Ah man, your killing me. I have the 2 Barred Rabbit fish, he won't come near me when my hands are in the tank. Before my Fox Lo died, he was 8" and would let me pet him when I stuck my hand in. He would actually come up to the side of the tank I was one, and literally let me pet him, he would swim up on his side. Very cool fish he was.
I'd stay away from the Catalina Goby, our tanks tend to be a bit to warm for them, but you may get them to settle if you kept your tank in the 76 degree range.
Red Scooter Blenny is very cool, but still a Dragonette, and needs PODs to survive, unless you get one thats already able to eat prepared foods.


----------



## coralbandit

Digging my comet(marine betta) and my foxface.The fox face is one of the biggest chickens going.Not even close in personality to the clown or damsel.
The catalina gobies are really small(and $64 at my LFS{I remember when they $20!}).
The scooter is basically an uncolorful mandarin and does need pods,and if you got them then go for a mandarin,they are awesome!


----------



## Reefing Madness

coralbandit said:


> Digging my comet(marine betta) and my foxface.The fox face is one of the biggest chickens going.Not even close in personality to the clown or damsel.
> The catalina gobies are really small(and $64 at my LFS{I remember when they $20!}).
> The scooter is basically an uncolorful mandarin and does need pods,and if you got them then go for a mandarin,they are awesome!

Entries pointing to words and elements
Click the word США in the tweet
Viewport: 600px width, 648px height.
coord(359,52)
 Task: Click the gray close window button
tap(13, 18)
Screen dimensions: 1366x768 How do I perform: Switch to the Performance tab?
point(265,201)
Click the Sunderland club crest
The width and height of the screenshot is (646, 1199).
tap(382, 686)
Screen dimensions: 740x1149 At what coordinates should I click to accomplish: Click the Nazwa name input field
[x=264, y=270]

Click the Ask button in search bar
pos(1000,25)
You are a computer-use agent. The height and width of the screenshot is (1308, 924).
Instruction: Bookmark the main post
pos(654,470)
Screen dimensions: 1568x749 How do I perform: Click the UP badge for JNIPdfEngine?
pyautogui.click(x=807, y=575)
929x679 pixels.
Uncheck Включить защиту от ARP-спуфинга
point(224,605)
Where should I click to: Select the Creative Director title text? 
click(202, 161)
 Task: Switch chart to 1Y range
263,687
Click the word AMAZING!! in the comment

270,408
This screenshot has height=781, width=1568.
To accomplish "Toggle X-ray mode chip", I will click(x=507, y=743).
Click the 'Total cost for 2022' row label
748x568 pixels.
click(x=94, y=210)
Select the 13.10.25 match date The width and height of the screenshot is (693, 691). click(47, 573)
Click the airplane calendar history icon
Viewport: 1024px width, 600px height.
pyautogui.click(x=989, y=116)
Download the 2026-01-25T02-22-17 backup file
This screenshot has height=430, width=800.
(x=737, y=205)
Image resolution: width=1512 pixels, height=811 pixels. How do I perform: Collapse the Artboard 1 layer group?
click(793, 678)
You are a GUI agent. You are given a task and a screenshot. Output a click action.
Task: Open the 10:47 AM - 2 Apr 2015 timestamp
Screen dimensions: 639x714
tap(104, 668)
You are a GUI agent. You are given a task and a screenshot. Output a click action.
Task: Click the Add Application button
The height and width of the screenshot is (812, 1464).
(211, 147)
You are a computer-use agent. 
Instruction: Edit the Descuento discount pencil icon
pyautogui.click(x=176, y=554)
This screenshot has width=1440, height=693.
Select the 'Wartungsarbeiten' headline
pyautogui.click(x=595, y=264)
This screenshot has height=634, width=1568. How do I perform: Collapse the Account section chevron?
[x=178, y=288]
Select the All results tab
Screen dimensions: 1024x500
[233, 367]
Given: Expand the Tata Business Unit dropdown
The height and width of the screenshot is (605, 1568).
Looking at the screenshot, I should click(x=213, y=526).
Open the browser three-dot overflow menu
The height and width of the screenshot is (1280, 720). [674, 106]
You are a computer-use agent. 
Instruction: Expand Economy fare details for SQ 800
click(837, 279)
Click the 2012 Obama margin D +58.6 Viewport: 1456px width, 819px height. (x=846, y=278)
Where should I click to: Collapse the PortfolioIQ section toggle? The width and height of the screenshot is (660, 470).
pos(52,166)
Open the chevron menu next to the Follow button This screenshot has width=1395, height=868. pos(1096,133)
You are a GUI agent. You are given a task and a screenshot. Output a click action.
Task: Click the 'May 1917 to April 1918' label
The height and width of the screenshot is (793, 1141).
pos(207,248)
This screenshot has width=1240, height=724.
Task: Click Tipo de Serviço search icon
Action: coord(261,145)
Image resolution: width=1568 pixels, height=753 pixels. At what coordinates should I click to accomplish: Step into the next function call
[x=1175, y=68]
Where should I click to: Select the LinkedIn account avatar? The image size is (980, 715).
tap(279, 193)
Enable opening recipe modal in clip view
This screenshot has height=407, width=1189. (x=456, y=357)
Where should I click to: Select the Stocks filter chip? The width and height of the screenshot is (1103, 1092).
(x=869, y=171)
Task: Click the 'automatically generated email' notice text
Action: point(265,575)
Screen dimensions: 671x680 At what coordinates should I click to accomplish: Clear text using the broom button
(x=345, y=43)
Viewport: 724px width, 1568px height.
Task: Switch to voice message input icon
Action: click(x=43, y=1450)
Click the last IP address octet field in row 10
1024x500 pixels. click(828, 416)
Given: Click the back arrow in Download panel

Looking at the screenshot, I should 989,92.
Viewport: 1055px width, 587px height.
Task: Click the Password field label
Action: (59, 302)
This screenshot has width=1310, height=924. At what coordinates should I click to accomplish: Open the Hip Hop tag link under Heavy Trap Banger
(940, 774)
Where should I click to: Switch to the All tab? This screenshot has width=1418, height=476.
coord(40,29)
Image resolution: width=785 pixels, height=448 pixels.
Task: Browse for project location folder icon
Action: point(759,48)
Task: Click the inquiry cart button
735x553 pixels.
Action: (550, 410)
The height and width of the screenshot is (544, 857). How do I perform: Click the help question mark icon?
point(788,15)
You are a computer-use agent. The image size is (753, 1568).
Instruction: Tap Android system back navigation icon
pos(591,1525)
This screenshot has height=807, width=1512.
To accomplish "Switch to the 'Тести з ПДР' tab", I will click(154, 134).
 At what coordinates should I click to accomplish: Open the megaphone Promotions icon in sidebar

__Exercise tasks__
A. Retype the reef fish thread, starting with "Ah man, your" and going on through "76 degree range.".
B. Extend the reef fish thread beyond its final line.
The entries are separate material from the reef fish thread.

__Responses to the tasks__
A.
Ah man, your killing me. I have the 2 Barred Rabbit fish, he won't come near me when my hands are in the tank. Before my Fox Lo died, he was 8" and would let me pet him when I stuck my hand in. He would actually come up to the side of the tank I was one, and literally let me pet him, he would swim up on his side. Very cool fish he was.
I'd stay away from the Catalina Goby, our tanks tend to be a bit to warm for them, but you may get them to settle if you kept your tank in the 76 degree range.

B.
What temp do you keep your tank at CB? Your Catalinas seem ok with a bit higher temp?


----------



## perm_dogg

Agreed on the Mandarin. I love them. And the pyschadelic ones too. But I'm scared to order pods online to Wisconsin. Seems a little risky?


----------



## Reefing Madness

Na, not risky until it gets freaky cold. But then again, they throw heat packs in there to keep the temp norm for 48 hrs I believe, thats why all live stock is shipped overnite.


----------



## perm_dogg

How would a Mandarin do in a tank like mine if I got the pods to work?


----------



## coralbandit

The pods do usaully ship really well,they are hardy.But to establish them in your tank is another thing.My LFS get "trained" mandarins that eat mysis shrimp for real.Mine(all 4 in 2 tanks) do eat mysis but still hop around eating pods and what ever that grow in the system.
I wouldn't(won't) have a salt tank without having a marine betta or mandarins,I have 2 commets(marine bettas) in my 75 and just moved my third from my 29 to the 120 from NJ.They are /have been my favorite fish of all time(and the arrowanna in FW) since the the '80's!The mandarins run close second ,but are a little more demanding.
Just got my first fox face(never really found them that interesting before) but am really enjoying him.The venom is on his dorsal spine and they are not aggressive(exactly the opposite) as they are herbivores and spend all day picking at algae.
I probly will get to post about being stung by one of my 2 lionfish some day,but so far they haven't got me yet either.My clowns and cleaner shrimp are all over me in a second ,and I've even been bitten by my little German rams(FW).
Something that eats algae is a good choice as snails(I love my conch{elephant noses}) and CUC are short lived compared to fish .


----------



## Reefing Madness

.


----------



## coralbandit

Get pods and frozen mysis shrimp.The males have a "spike" on their dorsal fin ,while the females do not.They are great fish!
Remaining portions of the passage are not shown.